If your original datasource contains missing values (or "NA"), you can check the option "Treat "NA" as 0" so that all NA values will be assigned to value 0 when being calculated.

6
Unit Converter

Unit Converter is used for calculating data of one unit into those of other unit. Currently, Ecoplot supports converting units of the following types: time, distance, mass, velocity, volume, area, and temperature.

Example of processing time-series data using the Unit Converter tool
Example of processing time-series data using the Unit Converter tool
Select data to calculate

Click the Datasource button on the upper left area of the screen and select the data to calculate.

Datasource selection menu
Datasource selection menu
Add blank column

Click the Add Column button on the upper left area of the screen to add a blank column to the end of the data table. Calculated data will be written into this column. You can add multiple columns at the same time.

Select source column and converter

On the converter panel on the right side of the screen, select a source column, choose a suitable unit converter, and then click the Calculate button to convert and show result. If you have multiple blank columns added, you should specify the one for each converting attempt.

Converter panel
Converter panel
7
Cumulative

Cumulative is a tool for adding cumulative data to an existing datasource. Cumulative data are calculated by accumulating data entries of a column in the original datasource table.

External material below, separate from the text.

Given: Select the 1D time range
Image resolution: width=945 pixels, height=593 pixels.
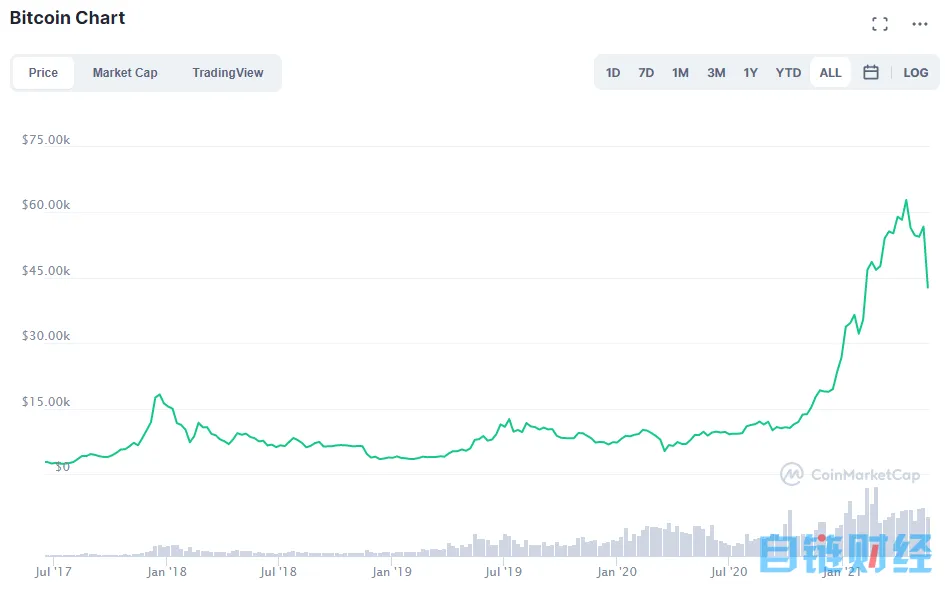Looking at the screenshot, I should [x=613, y=72].
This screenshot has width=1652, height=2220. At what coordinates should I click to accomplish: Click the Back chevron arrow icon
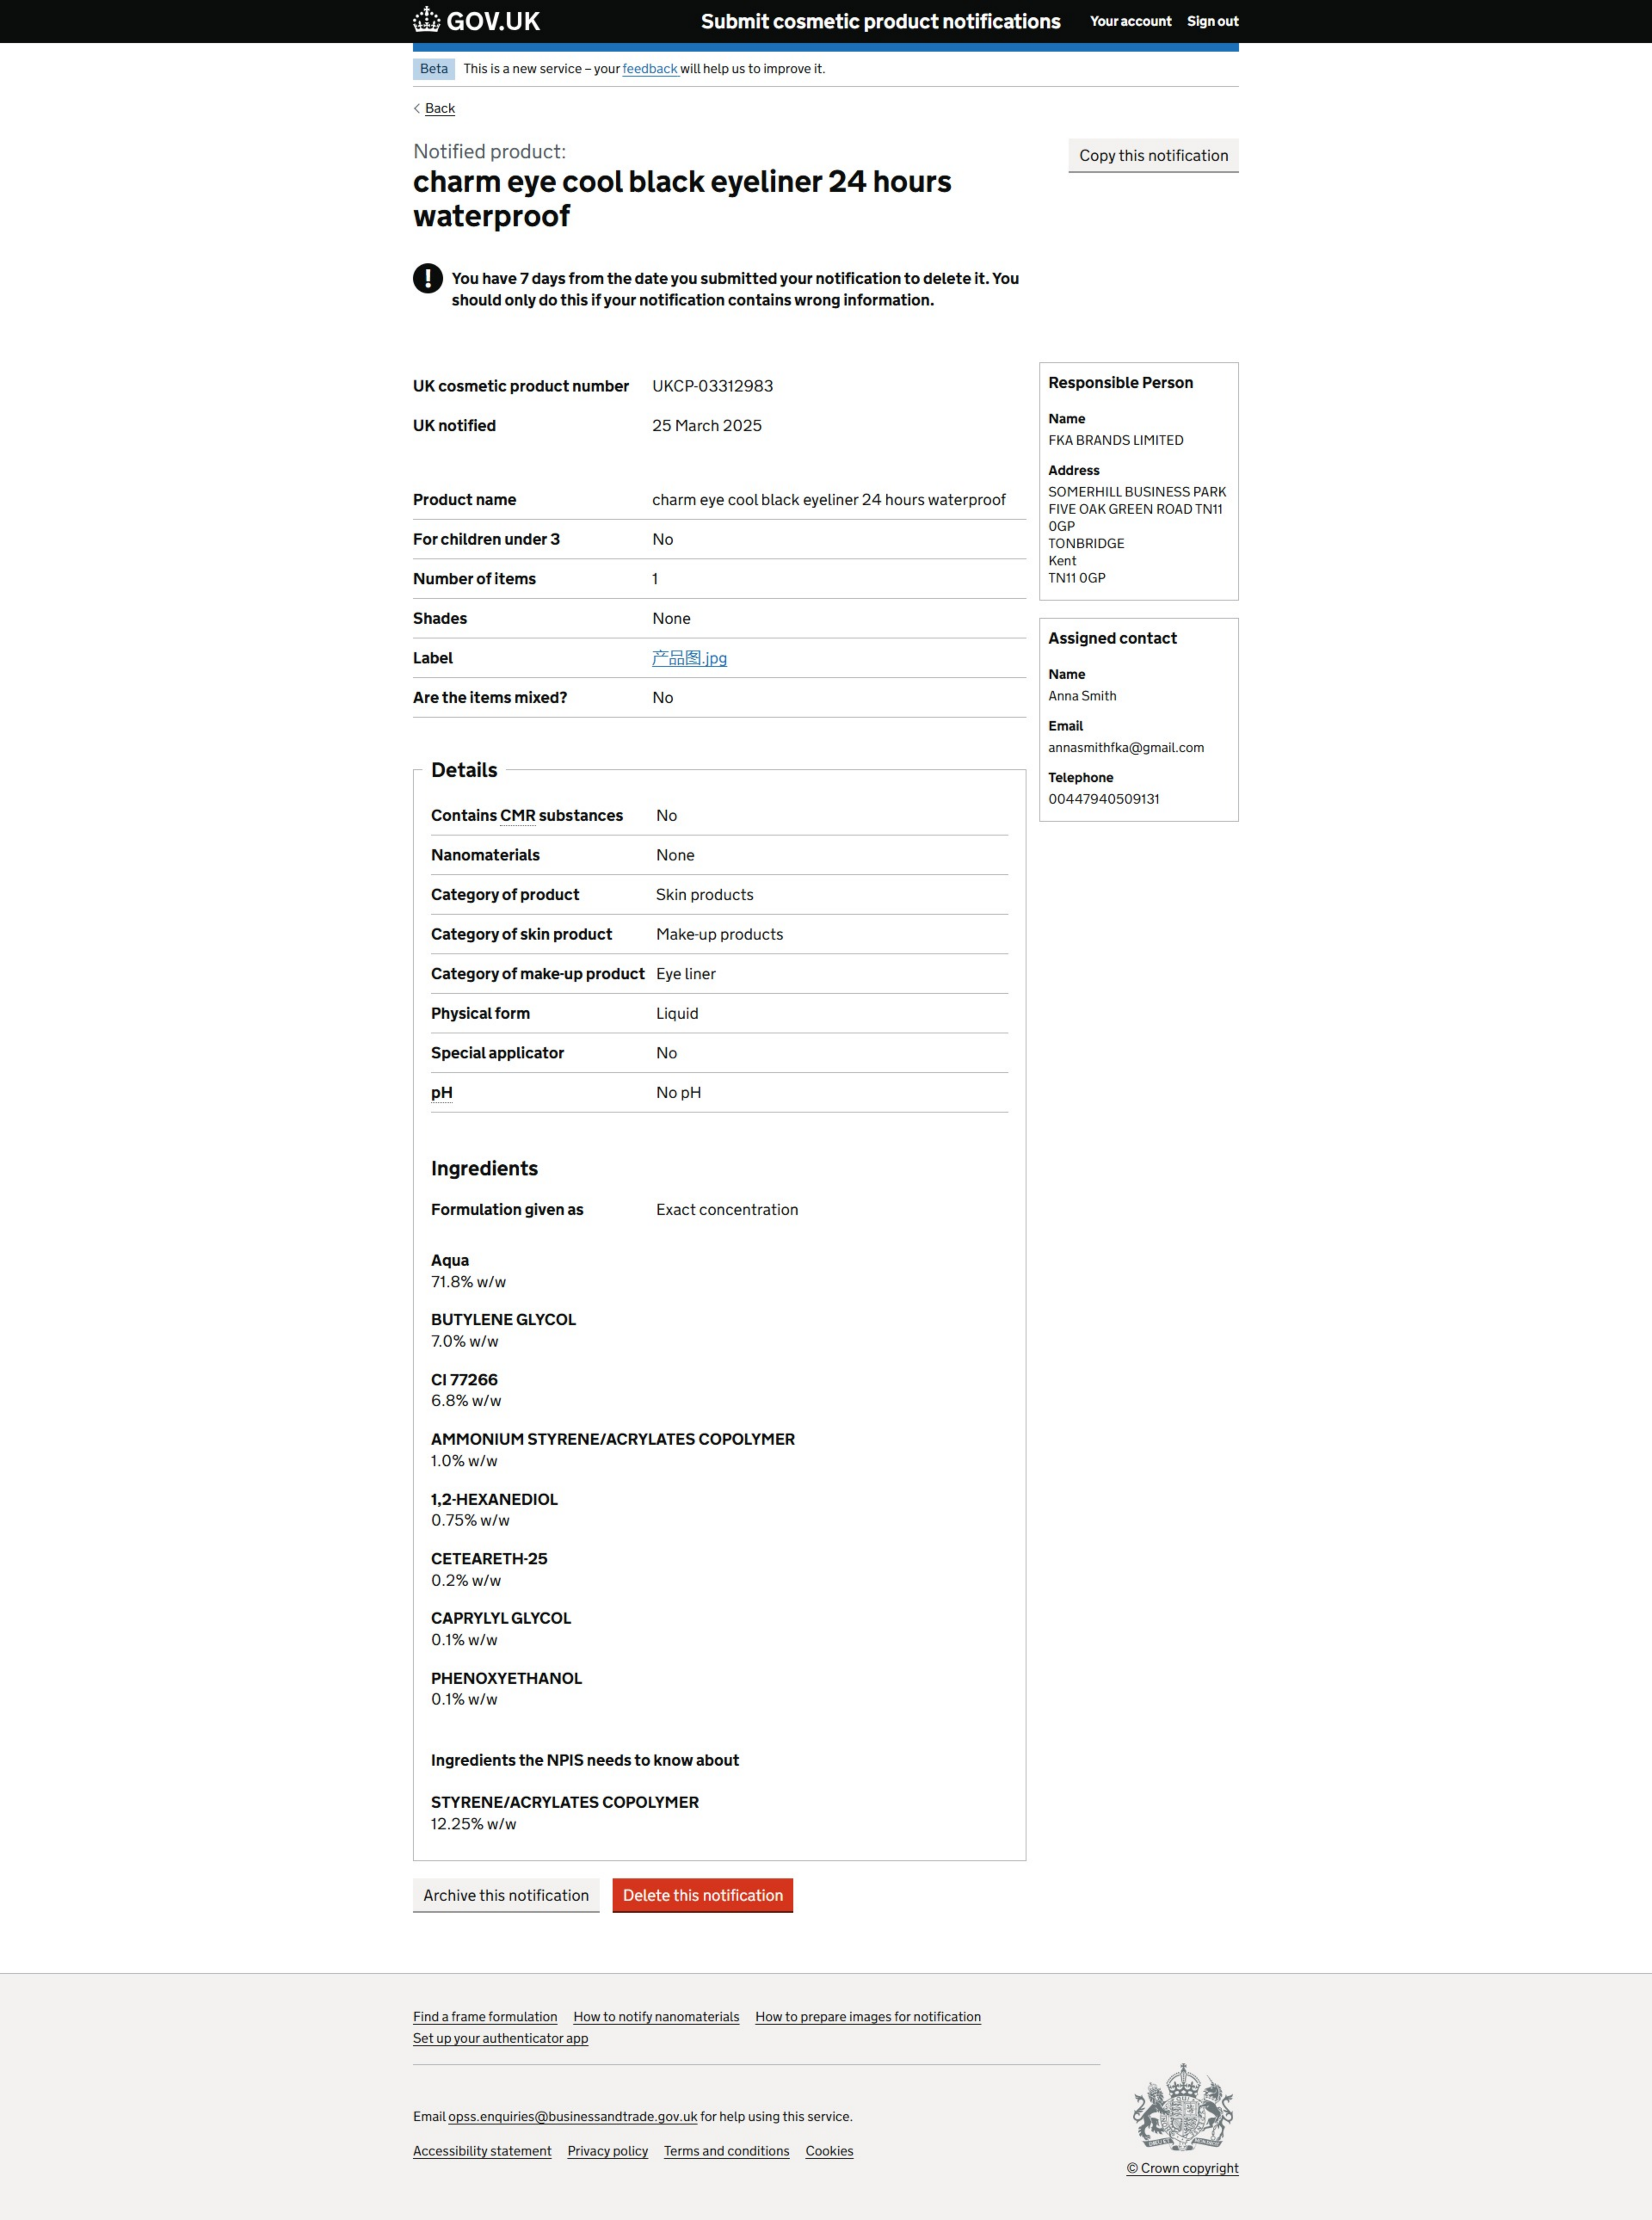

Example of processing time-series data using the Cumulative tool
Example of processing time-series data using the Cumulative tool
Select data to calculate

Click the Datasource button on the upper left area of the screen and select the data to calculate.

Datasource selection menu
Datasource selection menu
Add blank column

Click the Add Column button on the upper left area of the screen to add a blank column to the end of the data table. Calculated data will be written into this column. You can add multiple columns at the same time.

Select source column to calculate

On the upper left area of the screen, select a source column from the Select Column drop-down menu. Cumulative data will be calculated and written into the added column right after a source column is specified. If you have multiple blank columns added, you should specify the one for each calculating attempt.

Select Column menu
Select Column menu
Specify the number of samples

You can configure the number of samples will be used for calculating cumulative data by specifying any integer value in "Number of samples" settings. Leave the field blank or enter value "0" to reset this setting to default.

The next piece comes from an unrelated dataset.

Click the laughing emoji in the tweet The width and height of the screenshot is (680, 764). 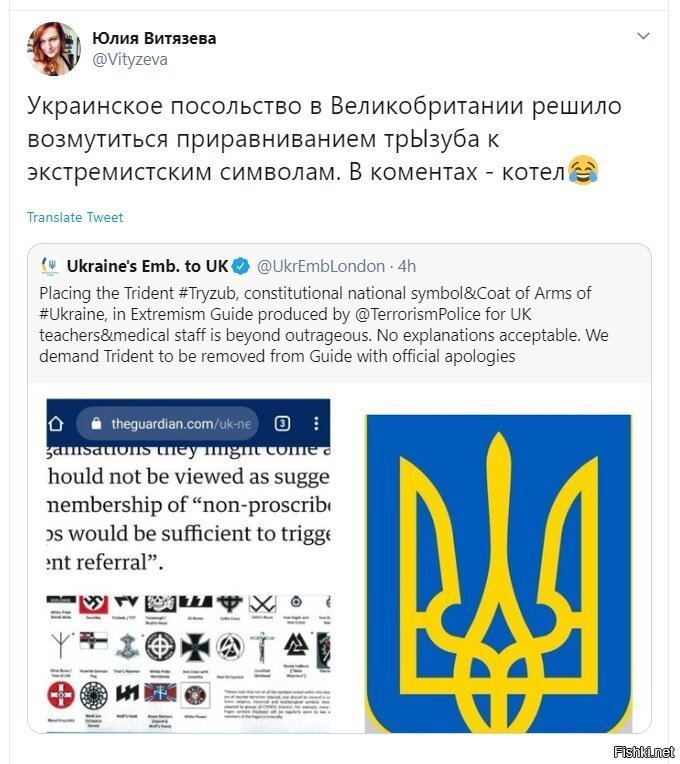point(583,171)
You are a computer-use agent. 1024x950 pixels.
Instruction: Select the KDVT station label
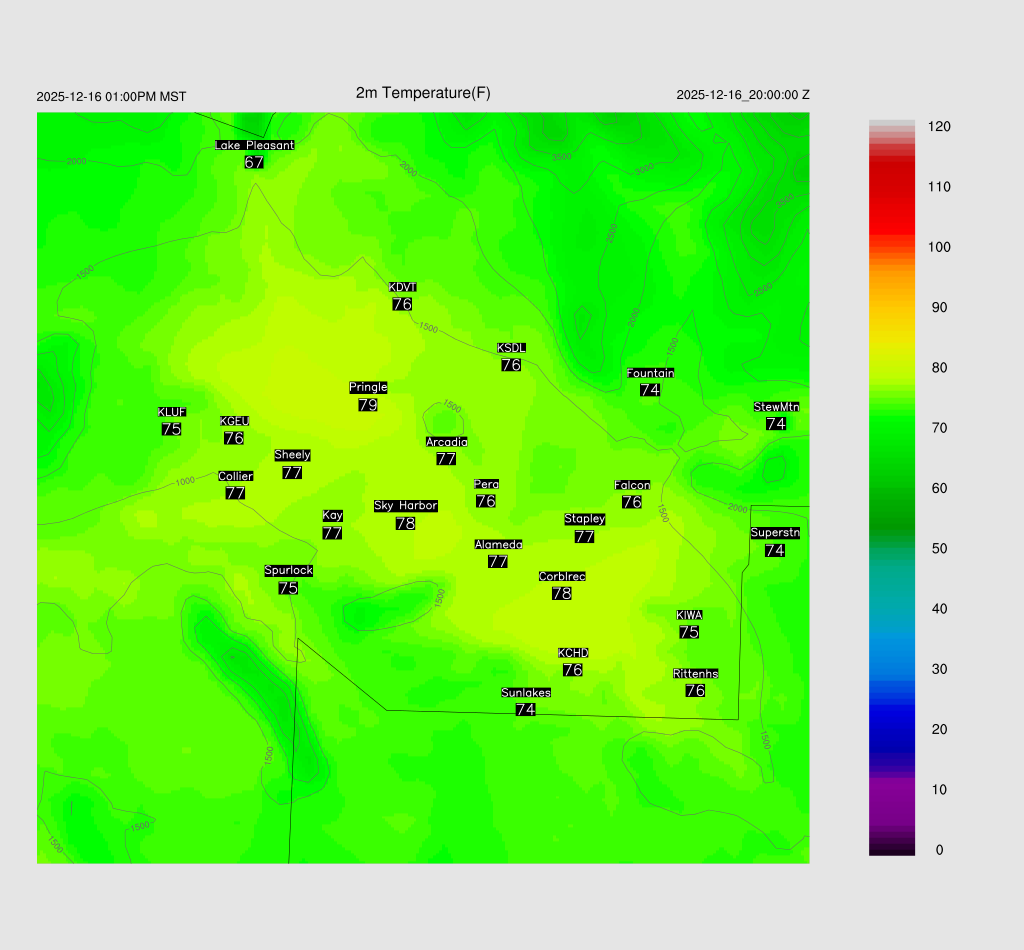point(402,287)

Number of samples configuration
Number of samples configuration
8
Outlier Removal

Outlier Removal offers a tool for handling data entries that fall outside of a specified data range.

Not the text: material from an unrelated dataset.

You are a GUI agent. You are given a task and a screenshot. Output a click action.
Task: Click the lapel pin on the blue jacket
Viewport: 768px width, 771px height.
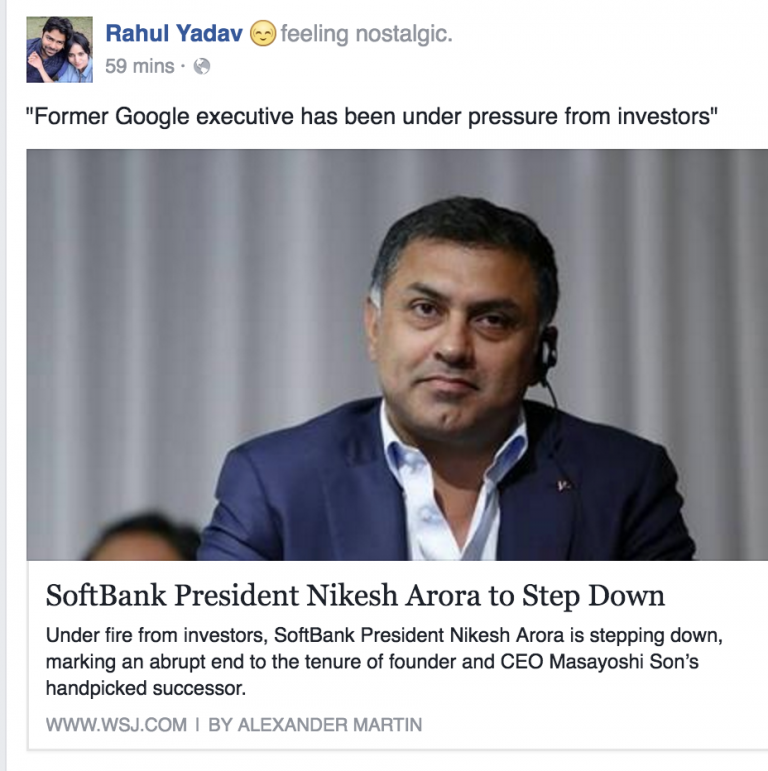pos(562,484)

Example of processing time-series data using the Outlier Removal tool
Example of processing time-series data using the Outlier Removal tool
Select data to process

Click the Datasource button on the upper left area of the screen and select the data to process.

Datasource selection menu
Datasource selection menu
Enter minimum and maximum values and select handling method

On the upper center area of the screen, specify your own data range by enter minimum and maximum values, which will be visualized on the preview plot with 2 straight dotted lines. After that, select a removal method to preview new data.

Outlier removal configuration
Outlier removal configuration

How different removal methods work is described below:

  • Min-max: Based on the fact that outliers fall beyond the minimum or maximum value of the specified data range, they will be assigned the respective value.
  • Zero: All outliers will be treated as 0.
  • Remove: All outliers will be treated as NA.